Notable behavioural changes for reviewers

  • Bool wins on env: `HOLOGRAPH_IROH_RELAY` takes precedence over the older `HOLOGRAPH_IROH_RELAY_URL`. Existing deployments setting only the long name keep working unchanged.
  • NotifyUp surface widened with one default-impl method (`notify_parent_fetch_permanent_failure`). Existing impls in the wires layer compile unchanged.
  • `IntegrationQueueConfig` / `HolographSpaceConfig` swapped `fallback_timeout` + `max_retry_peers` for `fallback_policy`. Callers inside this crate were updated; `holograph_wires.rs` is not affected (it doesn't construct queue configs directly).
  • `on_local_commit` after `shutdown` returns `K2Error::other("... shutdown in progress")`. Callers should treat this as a terminal signal, not a retry.

Stacked split

🤖 Generated with Claude Code

data-bot-coasys and others added 6 commits June 4, 2026 04:25
…18 D1)

When two HolographSpace instances race to open the same data directory
(e.g. a stuck node still draining + a fresh start, or a test harness
re-opening a tempdir), sled's exclusive file lock causes the second open
to fail immediately. Retry with exponential backoff so the second open
waits up to ~1.55s for the first holder to drop.

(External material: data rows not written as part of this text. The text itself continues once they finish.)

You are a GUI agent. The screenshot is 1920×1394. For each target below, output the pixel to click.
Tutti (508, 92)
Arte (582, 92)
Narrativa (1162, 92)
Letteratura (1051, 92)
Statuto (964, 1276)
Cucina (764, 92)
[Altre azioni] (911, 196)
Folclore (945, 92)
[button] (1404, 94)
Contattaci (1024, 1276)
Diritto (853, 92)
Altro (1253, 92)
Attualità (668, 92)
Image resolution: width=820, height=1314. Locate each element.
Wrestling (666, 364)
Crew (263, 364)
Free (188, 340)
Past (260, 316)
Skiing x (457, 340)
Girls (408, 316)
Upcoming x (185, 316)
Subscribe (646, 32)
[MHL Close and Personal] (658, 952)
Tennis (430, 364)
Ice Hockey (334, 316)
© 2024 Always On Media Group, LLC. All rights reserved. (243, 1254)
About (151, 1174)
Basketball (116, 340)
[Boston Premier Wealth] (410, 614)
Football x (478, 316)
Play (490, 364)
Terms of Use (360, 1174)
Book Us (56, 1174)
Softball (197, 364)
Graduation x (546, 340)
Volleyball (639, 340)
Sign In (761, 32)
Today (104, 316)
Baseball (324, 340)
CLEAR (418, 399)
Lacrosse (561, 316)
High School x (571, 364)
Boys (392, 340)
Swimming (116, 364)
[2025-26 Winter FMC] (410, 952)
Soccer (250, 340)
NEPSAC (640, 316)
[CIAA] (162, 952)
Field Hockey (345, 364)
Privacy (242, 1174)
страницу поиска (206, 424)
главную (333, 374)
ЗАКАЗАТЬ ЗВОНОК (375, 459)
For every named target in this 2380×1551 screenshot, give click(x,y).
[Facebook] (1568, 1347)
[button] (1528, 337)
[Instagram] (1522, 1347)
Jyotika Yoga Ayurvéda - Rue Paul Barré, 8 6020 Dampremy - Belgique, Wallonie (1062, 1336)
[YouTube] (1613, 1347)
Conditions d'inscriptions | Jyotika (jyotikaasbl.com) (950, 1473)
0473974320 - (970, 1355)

- Backoff schedule: 50, 100, 200, 400, 800ms (5 attempts).
- `is_lock_contention` recognises both the platform-typed io kinds
  (`WouldBlock`, `AlreadyExists`) and sled's wrapped form
  (`kind: Other` with "could not acquire lock" in the message). sled
  0.34 takes the wrapping path on Linux/macOS so the message check is
  the load-bearing match.
- Best-effort stale-lock recovery: after one failed attempt the loop
  removes any leftover `db/.lock` file once. POSIX advisory locks
  already die with the owning process so this is mostly belt+braces,
  but it covers the case of a crashed previous run that left the file
  behind.

Test `second_open_retries_until_first_drops` spawns two opens against
the same path; the first drops after 200ms, the second succeeds within
the backoff window.

Co-Authored-By: Claude Opus 4.7 (1M context) <noreply@anthropic.com>
…ure event (Wake-18 D2/D5)

D2 — `SpaceConfig::fetch_fallback_policy: FetchFallbackPolicy` lifts the
previously-implicit `fallback_timeout` + `max_retry_peers` knobs into one
structured policy with three fields:

  initial_timeout (default 5s)  — grace before fallback kicks in
  max_attempts    (default 3)    — peer cap across entry lifetime
  retry_budget    (default 30s)  — wall-clock cap from first_seen

`fallback_pass` now round-robins through arc-overlapping peers within a
single tick instead of one-peer-per-tick, with the caps enforced on a
per-entry basis. The pending tree's `tried_peers` field is preserved
across watcher ticks so a peer that K2 already accepted a request_ops
against is never re-picked.

D5 — when either cap is hit (`attempts_exhausted || budget_exhausted`)
the entry is dropped from the pending tree and a new
`NotifyUp::notify_parent_fetch_permanent_failure(op_id,
missing_parents, last_error)` fires. The trait method has a default
no-op so older `NotifyUp` impls keep compiling; in tests the mock
records every call for assertion.

Wiring:
- `IntegrationQueueConfig`: dropped `fallback_timeout` /
  `max_retry_peers`, added `fallback_policy`.
- `HolographSpaceConfig`: dropped the same two fields. The policy
  threads in from `cfg.config.fetch_fallback_policy` instead.
- `SpaceConfig::full_replication_single_doc()` now includes the
  default fetch-fallback policy.

Tests (new):
- `fallback_round_robins_multiple_peers_in_one_tick` — picker yields
  bob then charlie in one tick; verifies both are reached.
- `fallback_bounded_by_max_attempts` — renamed from
  `fallback_bounded_by_max_retry_peers`, now also asserts the entry
  is dropped and the permanent-failure notification fires once.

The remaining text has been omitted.